Lenapehoking ~ Watershed - Alliance for Watershed Education of the Delaware River

Lenapehoking ~ Watershed

a place for water, art and culture.

The Alliance for Watershed Education is proud to present Lenapehoking ~ Watershed, a wide-ranging, multifaceted art project that wants to introduce you to your watershed!

Al Mudhif at SCEE, photo by Rob Zverina

A program of the Alliance for Watershed Education of the Delaware River (AWE), the initiative winds its way through the landscapes and waterways of the Delaware River Watershed in New Jersey, Pennsylvania, and Delaware.

Taking place from spring of 2021 to late fall of 2021, Lenapehoking~Watershed offers multiple opportunities for inspiration, refreshment, and learning. You’re invited to discover new things, meet new people at outdoor cultural gatherings, and enjoy solitary meditations on art and nature through the site-responsive, temporary sculpture installations of Water Spirit and the small-group, interactive card game, Aqua Marooned!

Aqua Marooned! card
Card from Aqua Marooned!

The Delaware River watershed is a huge area, channeling rainfall and snowmelt from the Catskill Mountains along creeks, streams, and rivers, eventually joining the Delaware Bay and Atlantic Ocean, that exists within Lenapehoking, a place-name that existed before the watershed and the river were named “Delaware” by British colonizers who imposed their ownership of the lands over the rightful stewardship of the Indigenous Lenape people.

Much of this land is now heavily urbanized and suburbanized–but not all of it! L~W is designed to help all of us living in this region enjoy the wellbeing benefits of time in green and watery spaces.
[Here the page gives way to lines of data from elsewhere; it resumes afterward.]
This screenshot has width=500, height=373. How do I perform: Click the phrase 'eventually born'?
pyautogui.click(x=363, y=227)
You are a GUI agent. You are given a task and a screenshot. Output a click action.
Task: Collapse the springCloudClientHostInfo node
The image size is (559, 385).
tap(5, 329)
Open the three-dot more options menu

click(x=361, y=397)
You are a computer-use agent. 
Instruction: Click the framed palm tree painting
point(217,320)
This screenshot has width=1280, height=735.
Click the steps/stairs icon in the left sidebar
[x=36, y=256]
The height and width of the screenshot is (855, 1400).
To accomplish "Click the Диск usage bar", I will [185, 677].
Part of the mission of this project is to activate the watershed in the public’s imagination and bring depth to the conversation about what it means to be part of a watershed.

The name ‘Lenapehoking ~ Watershed, a place for water, art and culture’ was chosen after consulting with citizens of the local Lenni-Lenape Nations. ‘Lenapehoking’ is a place name that means ‘the land of the Lenape people.’

Land Acknowledgement

We acknowledge that the lands on which the AWE centers are located are the ancestral lands of the Lenni-Lenape people, whose presence and resilience continues to this day in the tri-state area of New Jersey, Delaware, and Pennsylvania as well as in forced diaspora throughout Turtle Island. We take this opportunity to honor the original caretakers of this land and recognize the histories of land theft, violence, erasure, and oppression that has brought our institution and ourselves here. The L~W art project team and the AWE network of environmental education centers acknowledge the Lenni-Lenape people’s environmental stewardship, since time immemorial, as critical.